Sadri Maksudi’ye göre ortak dilinin teşekkülüne dek Türk topluluklarının ayrı ayrı yazı dili oluşturma çabalarında bir beis yoktur. Ancak Karakalpak gibi sayıca az olan Türk topluluklarının yerel lehçede yüksek seviyeli bir edebiyat yaratmalarının mümkün olamayacağı için bu toplulukların kendi lehçelerine yakın, daha büyük ve medeni bir Türk edebî dilden yararlanmalarının uygun olduğunu ifade etmektedir. Sadri Maksudi’ye göre farklı farklı Türk yazı dillerinin varlığı, ortak Türk dilinin gerekliliğini ortadan kaldırmaz. Aksine ilerleyen zamanlarda ortak dile daha fazla ihtiyaç duyulacaktır (Arsal 2017:454-455). Çünkü o, Türk lehçelerinin birleşmesi için zamana ihtiyaç olduğunu bilmektedir. Ortak dil oluşturulana kadar edebiyatları oluşmuş lehçeler etrafında birleşilmesinin o an için en uygun amaç olduğu görüşündedir. Ancak asıl gaye, ortak bir Türk yazı dilinin var olmasıdır (Arsal 2017:133-134).

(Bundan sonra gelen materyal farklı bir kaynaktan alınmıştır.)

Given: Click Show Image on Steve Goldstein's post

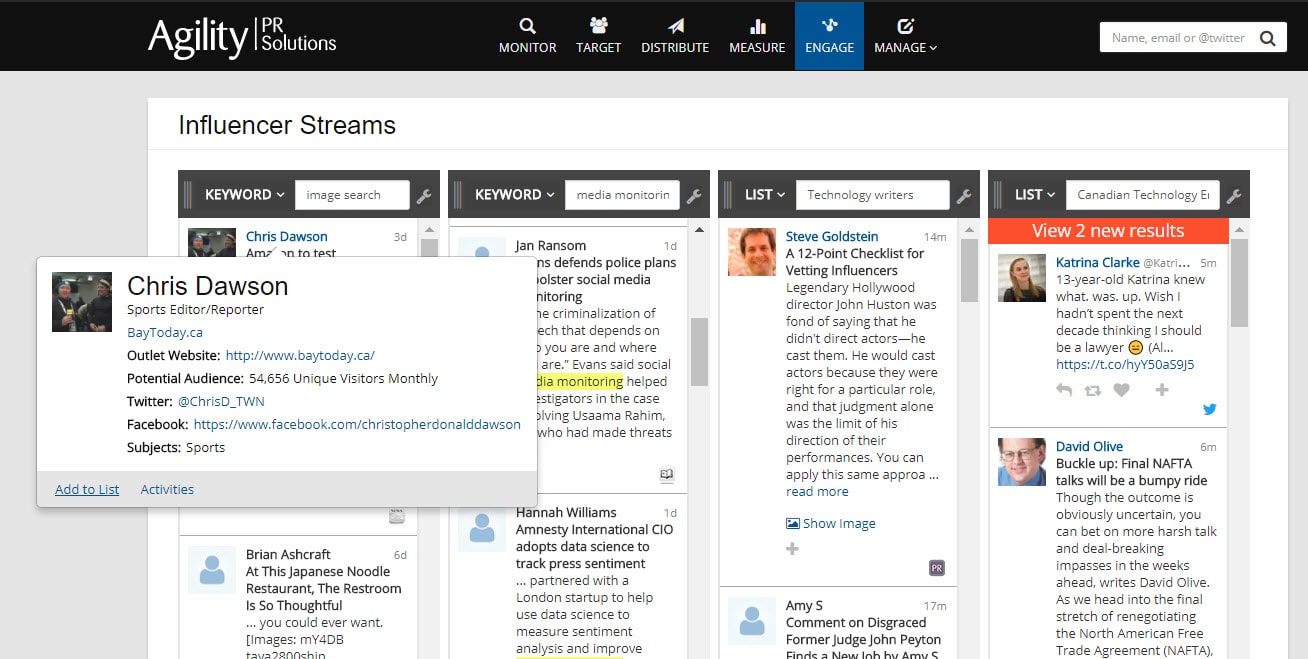Looking at the screenshot, I should tap(831, 523).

“Bu umumi dili Türklere hediye edebilecek yegâne zümre Türkiye Türkleridir. Çünkü öz türkçe ilmî ve edebî dil ancak siyasetçe müstakil, lehçesi münkeşif, medeniyeti yüksek bir zümre içinde” işlenebileceğini ifade ederek ortak Türk diline Türkiye Türkçesinin kaynaklık etmesi gerektiği düşüncesindedir (Arsal 2017:456). Bu nedenle Türkiye Türklerinin öz Türkçe yazı dili oluşturmaları sadece kendileri için değil tüm Türkler için önem arz eder (Arsal 2017:457).

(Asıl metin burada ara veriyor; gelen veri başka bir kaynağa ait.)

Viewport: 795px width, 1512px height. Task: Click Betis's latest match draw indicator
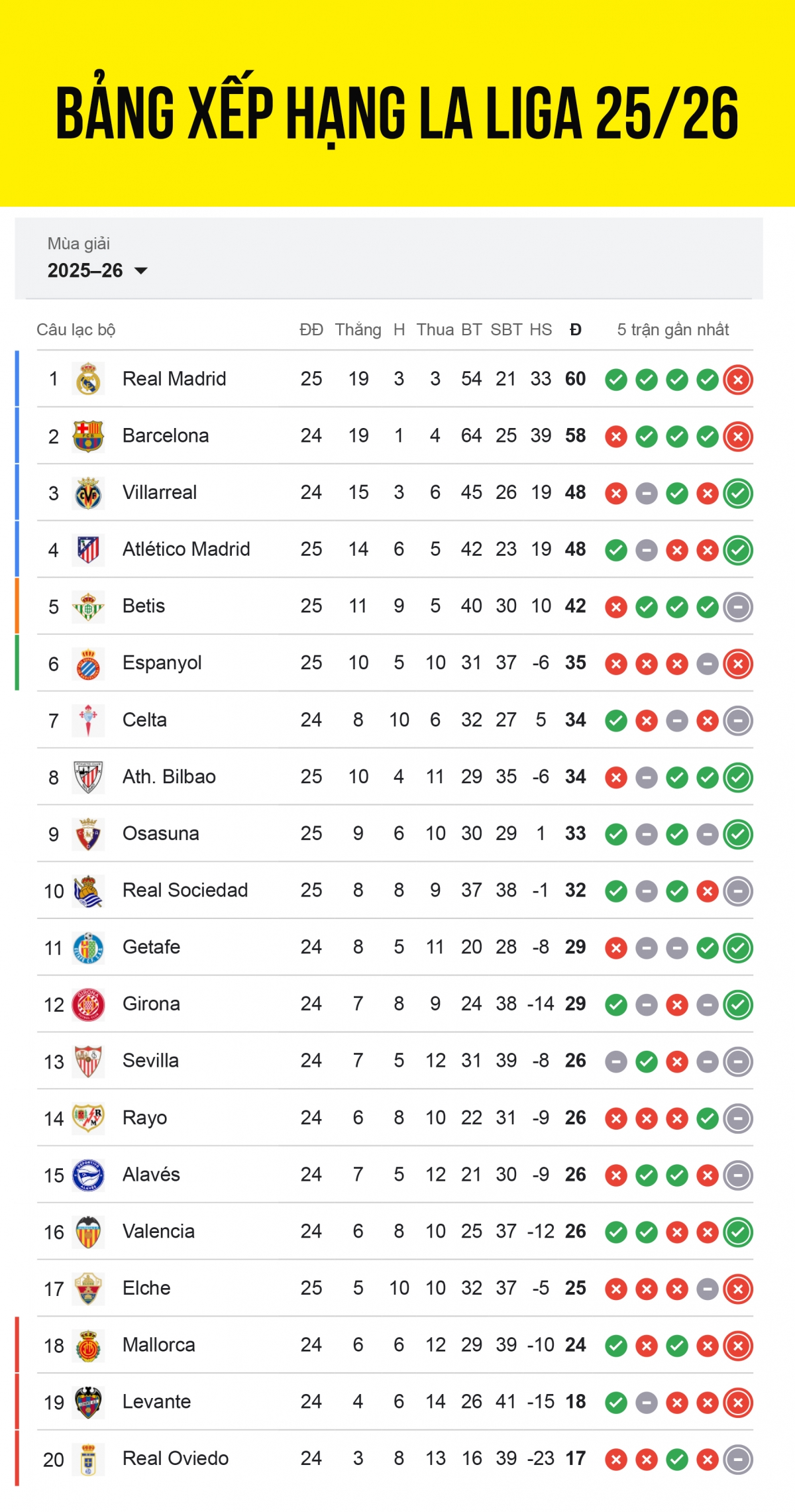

2.7. Yazı Dilinin Türkçeleştirilmesi

Sadri Maksudi, Türkçenin Arapça ve Farsça istilasına uğradığını, bu istilanın bir zorunluluk neticesinde ortaya çıkmadığına

“Millî şuurları uyanık olan milletler beğendikleri takdirde yeni bir dini veya medeniyeti alırlar; fakat dinle, medeniyetle beraber mutlaka yabancı sözleri de almazlar; yeni dini, yeni medeniyeti millîleştirirler. Bugün bütün Slav milletleri hıristiyandır, fakat dini tabirleri latince yahut rumca değildir, slavcadır, aynı hali bütün büyük milletler hakkında söyleyebiliriz. Dinle beraber söz almak, tarihî zaruri bir hadise değildir.” sözleriyle açıkça ifade etmiştir (Arsal 2017:193-194).

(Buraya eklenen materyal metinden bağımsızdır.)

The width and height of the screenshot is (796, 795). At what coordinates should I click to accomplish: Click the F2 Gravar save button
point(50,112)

Öz Türkçe bir yazı diline sahip olmanın mümkünlüğünü eski Türkçeye ait metinlerden ve yazıtlardan örnekler vererek göstermektedir (Arsal 2017: 166-199). Türkçenin Arapça ve Farsça kelimelerin tesirinde kalmasının Ahmet Yesevi ile başladığını ifade etmektedir (Arsal 2017: 202). Osmanlı Devleti zamanında da Arapça ve Farsça etkisi üst dereceye ulaşmıştır. Türkçeye dair ciddi gramer, sözlük, terim çalışmaları yapılmamış; medreselerde Türk dilindense Arap dili detaylıca

(12)

öğretilmiştir (Arsal 2017:243). Bu durum öz Türkçe yazı dilinin zamanla yabancılaşmasına sebep olmuştur.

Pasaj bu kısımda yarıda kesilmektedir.